What is Azure Data Explorer?
There is a good chance you have already used ADX to some degree without realizing it. If you have used Azure Security Center, Azure Sentinel, Application Insights, Resource Graph Explorer, or enabled diagnostics on your Azure resources, then you have used ADX. All these services rely on Log Analytics, which is built on top of ADX.
Like many tools and products, ADX was started by a small group of engineers circa 2015 who were trying to solve a problem. A small group of developers from Microsoft's Power BI team needed a high-performing big data solution to ingest and analyze their logging and telemetry data, and being engineers, they built their own when they could not find a service that met their needs. This resulted in the creation of Azure Data Explorer, also known as Kusto.
So, what is ADX? It is a fully managed, append-only columnar store big data service capable of elastic scaling and ingesting literally hundreds of billions of records daily!
Before moving onto the ADX features, it is important to understand what is meant by PaaS and the other cloud offerings referred to as as a service. Understanding the different cloud offerings will help with understanding what you and the cloud provider – in our case, Microsoft – are responsible for.
When you strip away the marketing terms, cloud computing is essentially a data center that is managed for you and has the same layers or elements as an on-premises data center, for example, hardware, storage, and networking.
Figure 1.3 shows the common layers and elements of a data center. The items in white are managed by you, the customer, and the items in gray are managed by the cloud provider:
Figure 1.3 – Cloud offerings
In the case of on-premises, you are responsible for everything, from renting the building and ventilation to physical networking and running your applications. Public cloud providers offer three fundamental cloud offerings, known as Infrastructure as a Service (IaaS), Platform as a Service (PaaS), and Software as a Service (SaaS). The provider typically offers a lot more services, such as Azure App Service, but these additional services are built on top of the aforementioned fundamental services.

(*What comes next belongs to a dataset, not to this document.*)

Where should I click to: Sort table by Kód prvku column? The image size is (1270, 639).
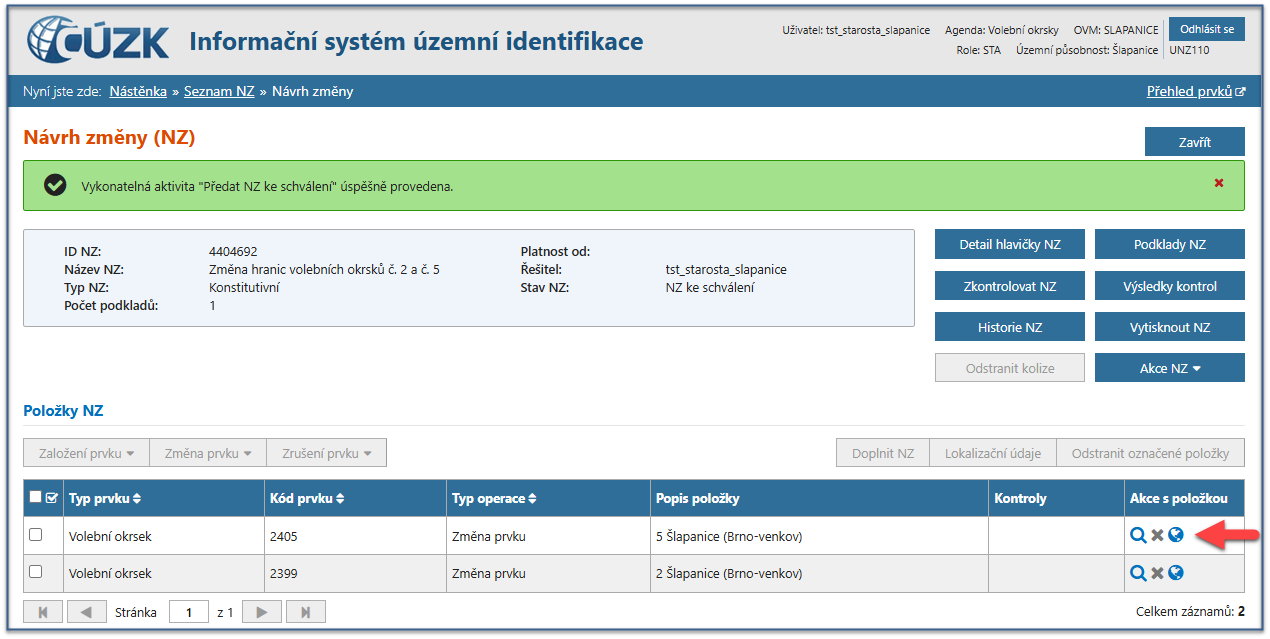click(x=305, y=498)
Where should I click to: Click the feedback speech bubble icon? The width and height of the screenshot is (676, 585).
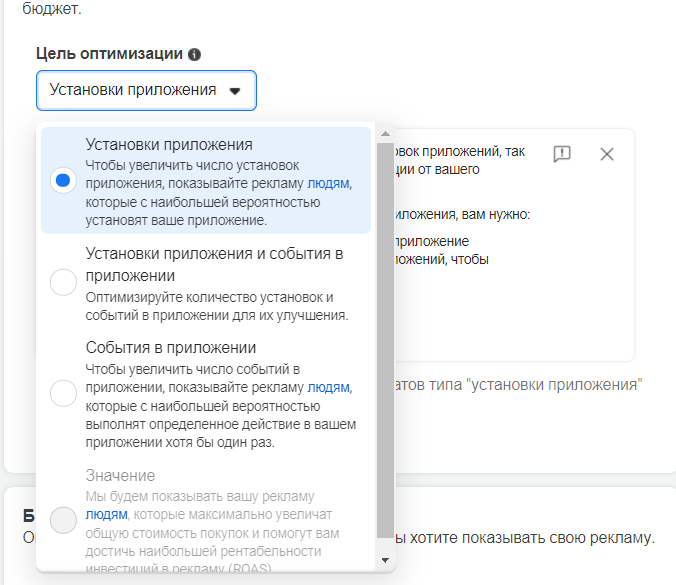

In the case of ADX, which is a PaaS service, Microsoft manages all layers except the data and application. You are responsible for the data layer, that is, the data ingestion, and the application layer, that is, writing our KQL and creating dashboards.
ADX features
Let's look at some of the key features ADX provides. Most of the features will be discussed in detail in later chapters:
- Low-latency ingestion and elastic scaling: ADX nodes are capable of ingesting structured, semi-structured, and unstructured data up to speeds of 200 MBps (megabytes per second). The vertical and horizontal scaling capabilities of ADX enable it to ingest petabytes of data.

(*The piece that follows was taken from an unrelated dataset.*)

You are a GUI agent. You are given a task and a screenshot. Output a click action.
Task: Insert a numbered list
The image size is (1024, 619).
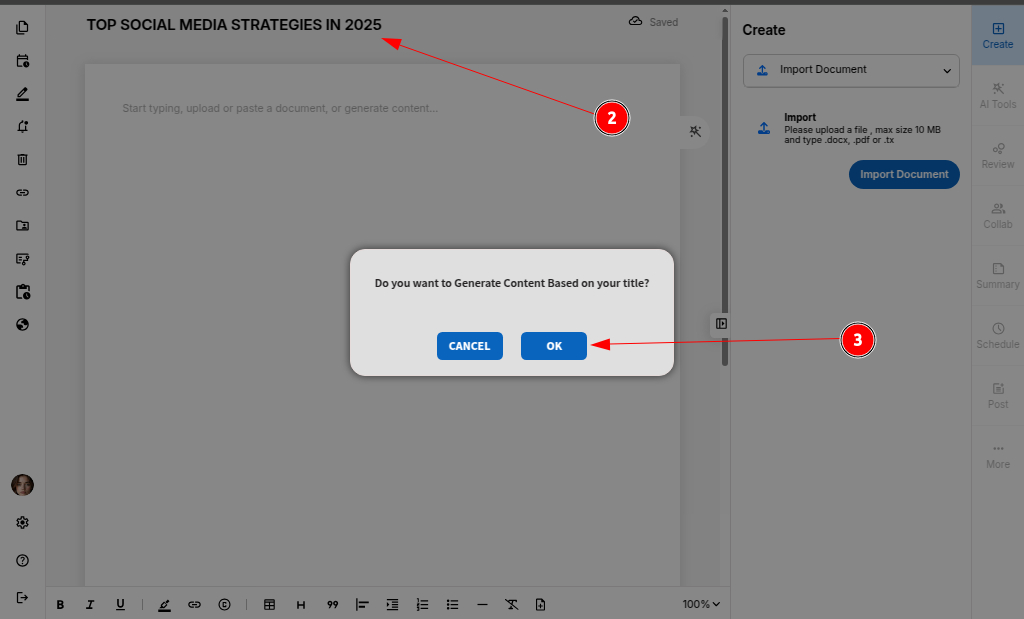[x=422, y=604]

- Time series analysis: As we will see in Chapter 7, Identifying Patterns, Anomalies, and Trends in Your Data, ADX supports near real-time monitoring, and combined with the powerful KQL, we can search for anomalies and trends within our data.
- Fully managed (PaaS): All the infrastructure, operating system patching, and software updates are taken care of by Microsoft. You can focus on developing your product rather than running a big data platform. You can be up and running in three steps:
- Cost-efficient: Like other Azure services, Microsoft provides a pay-as-you-consume model. For more advanced use cases, there is also the option of purchasing reserved instances, which require upfront payments.

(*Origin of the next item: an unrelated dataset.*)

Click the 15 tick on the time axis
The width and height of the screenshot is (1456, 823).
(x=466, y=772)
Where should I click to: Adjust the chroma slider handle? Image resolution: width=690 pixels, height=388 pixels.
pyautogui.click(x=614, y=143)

- High availability: Microsoft provides an uptime SLA of 99.9% and supports Availability Zones, which ensures your infrastructure is deployed across multiple physical data centers within an Azure region.
- Rapid ad hoc query performance: Due to some of the architecture decisions that are discussed in the next section, ADX is capable of querying billions of records containing structured, semi-structured, and unstructured data, returning results within seconds. ADX is also designed to execute distributed queries across multiple clusters, which we will see later in the book.
- Security: We will be covering security in depth in Chapter 10, Azure Data Explorer Security. For now, suffice it to say that ADX supports both encryption at rest and in transit, role-based access control (RBAC), and allows you to restrict public access to your clusters by deploying them into virtual private networks (VPNs) and block traffic using network security groups (NSGs).
- Enables custom solutions: Allows developers to build analytics services on top of ADX.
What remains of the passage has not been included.